SELECTED EXCERPT ->
☆ ☆ ☆ ☆

Oh, Elon.
The Internet’s favourite topic – anything to do with Elon Musk – continues to dominate column space. The enigmatic billionaire’s Twitter antics are the current subject of choice, and given some of the lunacy going on behind the scenes (or, more realistically, in plain sight), I suppose that is not surprising.
But I want to have a look at another one of Musk’s many ventures, Tesla. The car company took the market by the scruff of the neck over the last few years, battling its much-publicised short-selling doubters to print meteoric gains.
The halcyon days are over, however, its stock having tumbled from those dizzying heights.
Zooming in on 2022 shows quite how much of a plunge the stock has been on.
Macro environment is dire
First things first. The market is a bloodbath across the board. Few stocks have been spared, and in that sense, it is nothing to do with Tesla specifically. We have transitioned into a new interest rate paradigm following one of the longest and most explosive bull runs in history – which just so happened to coincidence with Tesla going public 2010.
Tech has been hammered especially hard as profits get discounted back at higher rates and investors realise that things got just a little bit overexuberant during the stimmy-season bonanza.
I have plotted Tesla’s stock against the market to show this. It is trading like a highly-leveraged bet on the S&P 500, which is not that surprising. Nonetheless, it does seem to plunge even further south than would be expected in this final quarter. So, did something happen in October?

☆ ☆ ☆ ☆

INPUT DATA ->
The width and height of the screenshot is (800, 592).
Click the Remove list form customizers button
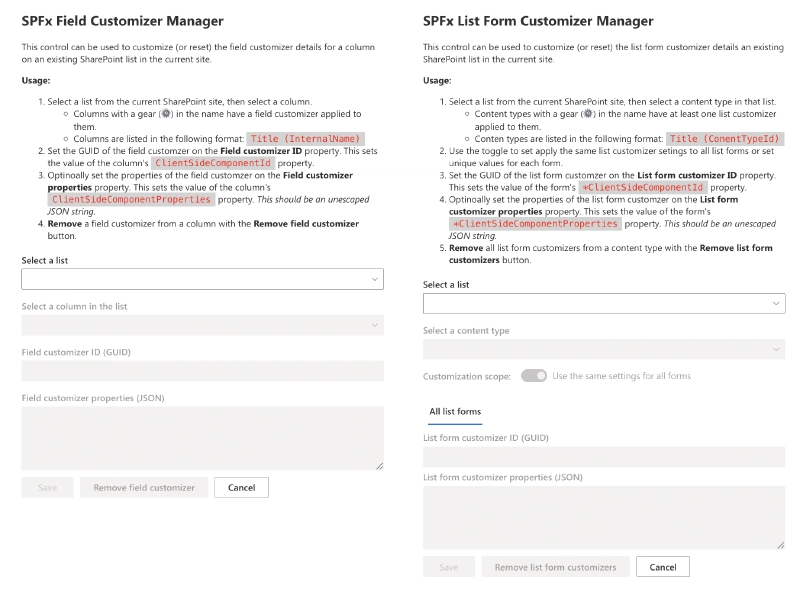click(x=556, y=567)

☆ ☆ ☆ ☆

EXERCISES TO COMPLETE ->
- 1) In the Tesla article, copy the passage that begins with "The halcyon days" and ends with "has been on.", swapping "halcyon days" for "golden years".
- 2) According to the Tesla article, in what year did Tesla go public?
- 3) Carry on writing the Tesla article from the point where it stops.
The data that comes after the Tesla article is a separate set of material.

ANSWERS BY ITEM ->
- 1)
The golden years are over, however, its stock having tumbled from those dizzying heights.
Zooming in on 2022 shows quite how much of a plunge the stock has been on.

- 2) 2010

- 3)
Elon Musk is focused elsewhere
That would be Musk’s latest hobby – incensing the world over every little decision about Twitter. Casually taking over another company for $44 billion and instilling himself as CEO is not exactly how Tesla investors want to see their number one man spend his time.
The stock was trading at $230 on October 27th , when Musk appointed himself as “Chief Twit” – or as we normies like to say, CEO. It is now trading at $146, a plunge of 37%.
The immense – and highly public – responsibility that is the role of Twitter CEO may be coming to a close, however. Musk had previously intimated to investors that he would reduce his time at the company, and last week launched a poll asking whether he would step down. 57% voted yes.
He followed it up with “I will resign as CEO as soon as I find someone foolish enough to take the job! After that, I will just run the software 7 serves teams”
Musk contends macro is the only reason
Musk contends that it is merely the macroeconomic climate that is causing Tesla to sink.
As bank savings account interest rates, which are guaranteed, start to approach stock market returns, which are not guaranteed, people will increasingly move their money out of stocks into cash, thus causing stocks to drop
Elon Musk
But it seems increasingly evident that Tesla is fighting more than macro. Ross Gerber, a longtime Tesla backer, tweeted recently that “Tesla stock price now reflects the value of having no CEO. Great job tesla BOD (board of directors) – time for a shake up”.
Comparing to other automakers, including American electric truck maker Rivian and Chinese company BYD, which makes electric vehicles and batteries, further betrays Tesla’s lagging performance.
Final thoughts
The numbers show that Tesla has clearly underperformed, with Twitter spooking the market – as it should. But the other factor in all this is the fact that Tesla nearly took on a mythical quality during the pandemic, a symbol of the stimulus-cheque-wielding Robinhood trader, a quasi-meme stock.
Its valuation was pushing unfathomable levels to begin with, and 2022 has brought all sorts of challenges. The time of the meteoric tech stock is over, the memes are no more, interest rates long gone from 0%.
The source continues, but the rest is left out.